The disadvantages of the AC-HYBRIDGE topology are substantially the same as for the above discussed AC-SEPIC and AC-CUK topologies. The voltage stress for capacitors C1 and C2 is ( |(Vac+) -(Vac-)|/(1-D) ), which is higher than the input voltage. The voltage stress for the switches Q1 , Q2, Q3 and Q4 is also ( |(Vac+) -(Vac-)|/(1-D) ), which again is higher than the input voltage.

Also for the AC-HYBRIDGE converter is it possible to use an integrated magnetic component for the inductors. This can be done by using a 3 leg core having an inductor wound on each leg, with L1 1607a wound on leg 1 , L2 1607b wound on leg 2 and the transformer T1 1620 wound on leg 3, thereby creating a magnetic coupling between L1 , L2 and T1. Furthermore, the input inductor L3 has the same voltage waveform as T1 creating the possibility of placing T1 and L3 on the same leg 3 of the integrated magnetic component.

The different topologies of the AC-DC converter of the present invention may comprise a primary circuit, which may have the components as shown in the circuit of in Fig. 18. Here, the AC signal is feed into an input inductor L3, which may be a coupled inductor having a first winding 1802a and a second winding 1802b. However, as already discussed, the inductor L3 need no be a coupled inductor, and L3 may only have one winding, either 1802a or 1802b. In Fig. 18, the other end of the first winding 1802a is connected to a first terminal of a first power switch Q1 1804a and a first terminal of a first coupling capacitor C1 1803a, with a second terminal of the switch Q1 1804a being connected to a return path 1806. The switch Q1 1804a has a control terminal 1805a for controlling the switch in on and off states. The capacitor C1 has the second terminal being connected to a first forward path of the primary circuit. In the same way, the other end of the second winding 1802b is connected to a first terminal of a second power switch Q2 1804b and a first terminal of a second coupling capacitor C2 1803b, with a second terminal of the switch Q2 1804b being connected to a return path 1806. The switch Q2 1804a has a control terminal 1805b for controlling the switch in on and off states. The capacitor C2 has the second terminal being connected to a second forward path of the primary circuit.

The primary circuit part of Fig. 18 is also controlled in the same manner for the different topologies, even though the input to output DC transfer functions may be different. For a positive input voltage Vac ((Vac+) - (Vac-)), Q1 is working as the controlling switch with the duty cycle D. On the other hand, Q2 may be constant on for a positive input voltage Vac. This can be realised by having two control signals as shown in Fig. 18 (control 1 and control 2), or by using for example N - channel MOSFETS for the switches.
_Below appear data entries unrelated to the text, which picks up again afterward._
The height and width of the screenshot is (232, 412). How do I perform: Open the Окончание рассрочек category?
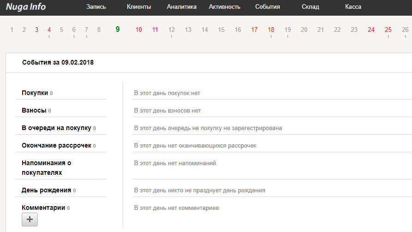57,145

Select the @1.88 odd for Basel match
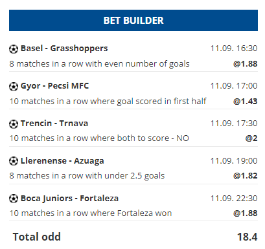point(246,64)
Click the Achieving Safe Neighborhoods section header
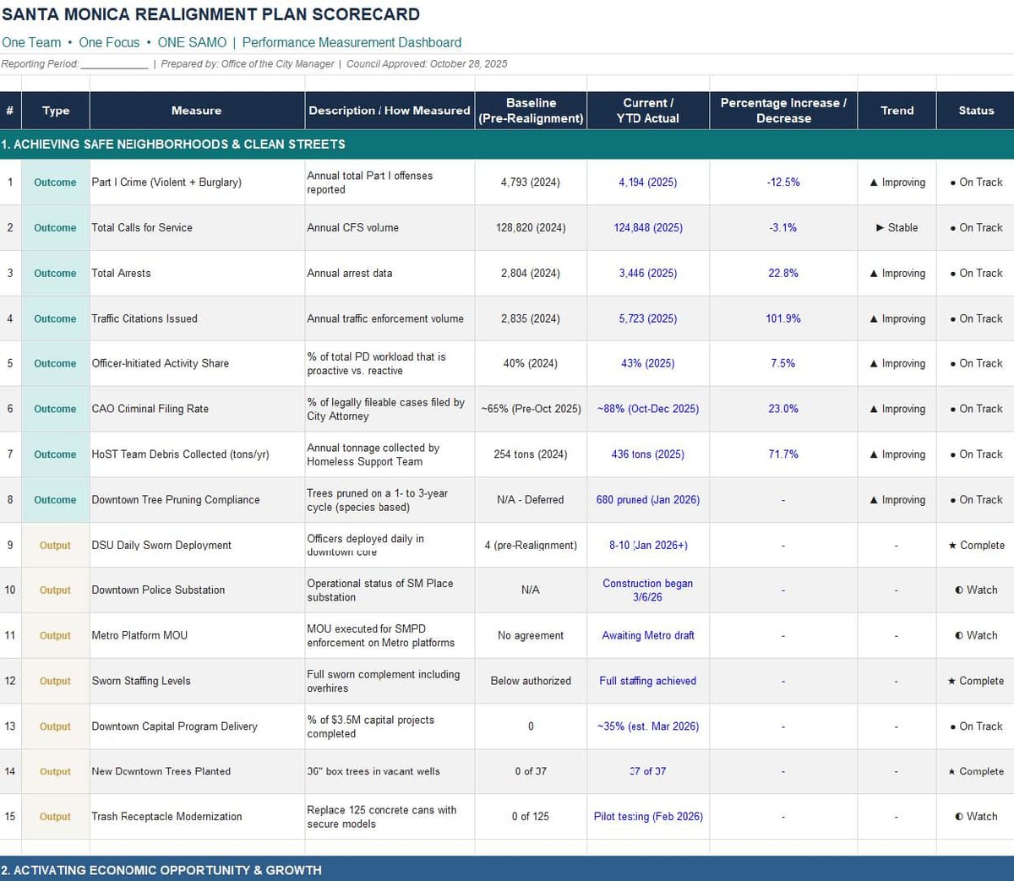This screenshot has height=881, width=1014. [173, 144]
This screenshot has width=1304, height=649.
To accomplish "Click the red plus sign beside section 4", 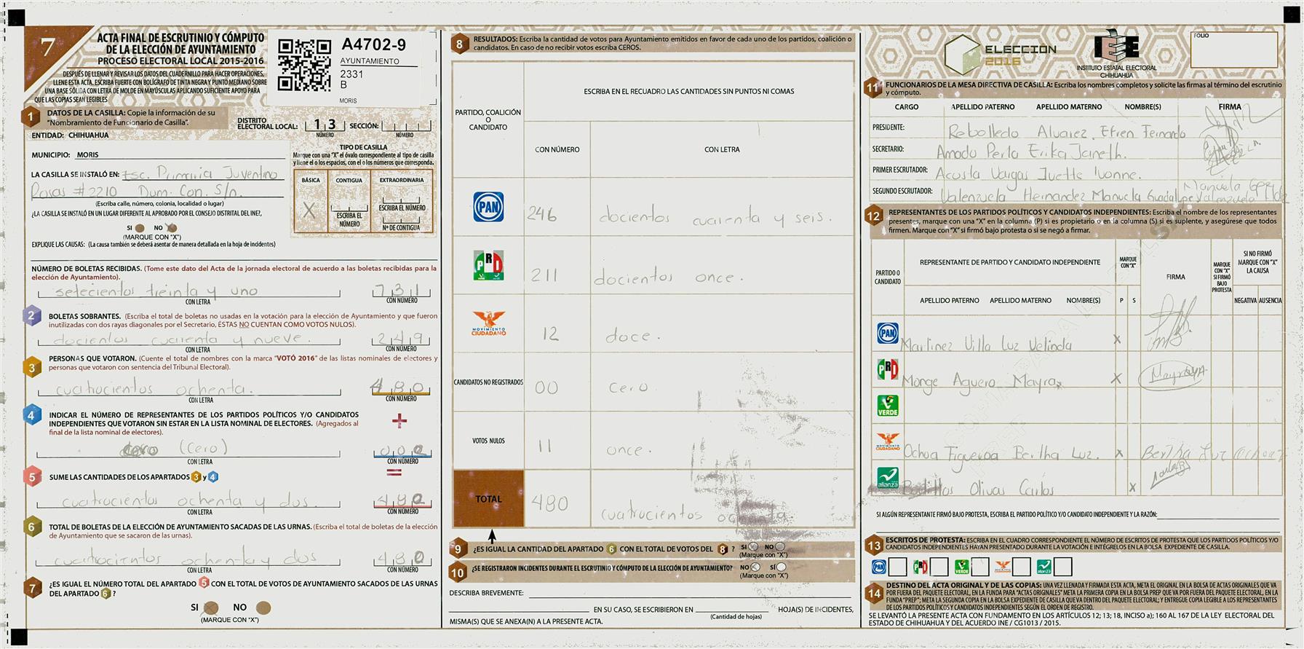I will [399, 420].
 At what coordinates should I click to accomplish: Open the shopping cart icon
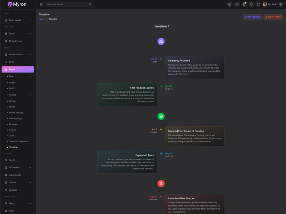pyautogui.click(x=244, y=4)
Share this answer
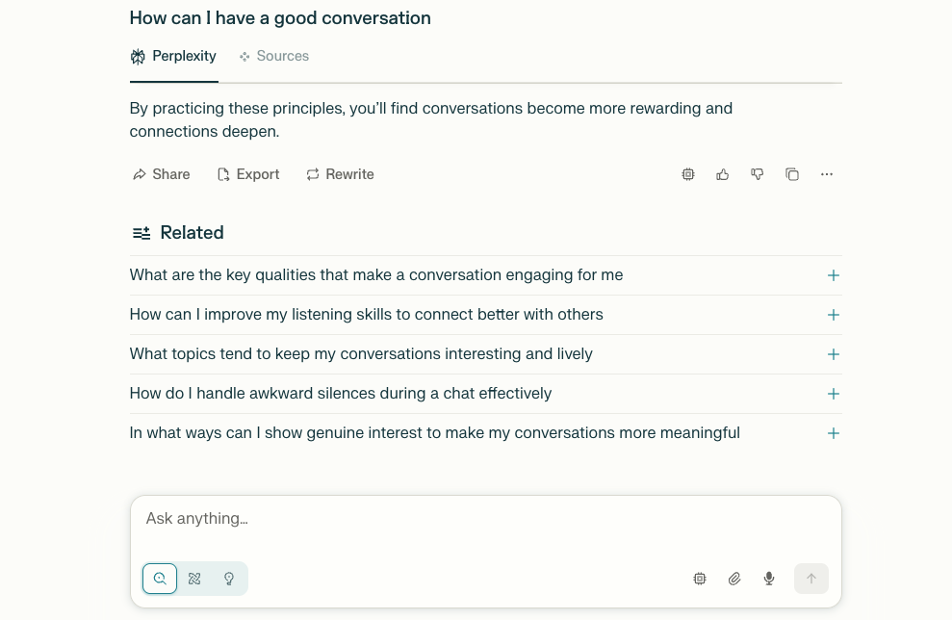Image resolution: width=952 pixels, height=620 pixels. click(162, 174)
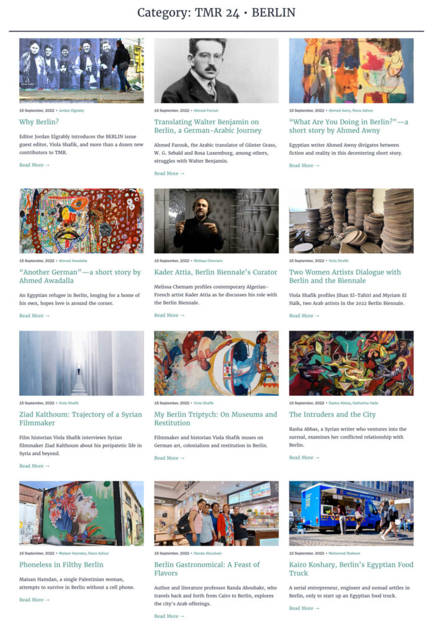This screenshot has width=432, height=636.
Task: Click Read More under Berlin Gastronomical
Action: pos(169,616)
As already mentioned, this can simplify the control circuitry to comprise only one control signal driving both switches Q1 and Q2. To have the same simplified control, a discrete diode can be arranged for each switch, when using other types of switches, said diode providing a current path from the return path 1806 and the corresponding winding of the inductor L3. The simplified control with one control signal can be a big advantage, because most power factor controllers have only one output control pin.

EXPERIMENTAL RESULTS

To demonstrate the high performance of the AC-DC converter of the present invention, a model of the AC-SEPIC with integrated magnetic components (see Fig. 10) was designed, using the following data and components:

Input voltage: 100Vac - 260Vac

Output voltage: 180Vdc

Output power: Up to 500W

C1. C2: 3.3uF, 630V

Q1. Q2: SPP20N60C2

D1. D2: STTH806 from STM (S.T. Microelectronics)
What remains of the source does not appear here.